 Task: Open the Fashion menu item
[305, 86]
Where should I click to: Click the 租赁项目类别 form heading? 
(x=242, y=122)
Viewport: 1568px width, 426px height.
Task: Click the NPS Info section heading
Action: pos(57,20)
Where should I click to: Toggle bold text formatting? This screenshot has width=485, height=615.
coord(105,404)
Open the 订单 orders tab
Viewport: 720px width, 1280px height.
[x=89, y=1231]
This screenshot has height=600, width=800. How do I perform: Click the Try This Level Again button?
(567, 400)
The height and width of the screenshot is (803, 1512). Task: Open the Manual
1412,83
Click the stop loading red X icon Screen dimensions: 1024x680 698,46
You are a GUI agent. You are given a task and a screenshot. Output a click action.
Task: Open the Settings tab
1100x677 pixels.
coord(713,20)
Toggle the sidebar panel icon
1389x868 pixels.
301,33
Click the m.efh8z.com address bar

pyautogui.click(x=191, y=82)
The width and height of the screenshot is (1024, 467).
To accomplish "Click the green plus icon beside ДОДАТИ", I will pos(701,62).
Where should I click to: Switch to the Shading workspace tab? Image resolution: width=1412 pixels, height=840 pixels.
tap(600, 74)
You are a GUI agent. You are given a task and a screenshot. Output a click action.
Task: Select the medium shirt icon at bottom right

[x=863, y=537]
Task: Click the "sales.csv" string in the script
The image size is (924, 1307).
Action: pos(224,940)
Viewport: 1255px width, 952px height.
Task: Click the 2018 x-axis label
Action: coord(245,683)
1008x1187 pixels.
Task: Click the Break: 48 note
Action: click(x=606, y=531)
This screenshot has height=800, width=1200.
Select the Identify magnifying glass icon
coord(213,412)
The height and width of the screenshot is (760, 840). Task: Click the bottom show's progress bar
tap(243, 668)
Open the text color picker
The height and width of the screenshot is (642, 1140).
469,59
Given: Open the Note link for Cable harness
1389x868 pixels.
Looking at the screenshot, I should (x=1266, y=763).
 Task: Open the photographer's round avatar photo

★ ★ ★

Kun je de regels hierboven letterlijk overschrijven, beginnend bij de regel met "Given: Open the Note link for Cable harness" en eindigend met de laatste regel, beide inbegrepen?

# GESCHREVEN ANTWOORD
Given: Open the Note link for Cable harness
1389x868 pixels.
Looking at the screenshot, I should (x=1266, y=763).
 Task: Open the photographer's round avatar photo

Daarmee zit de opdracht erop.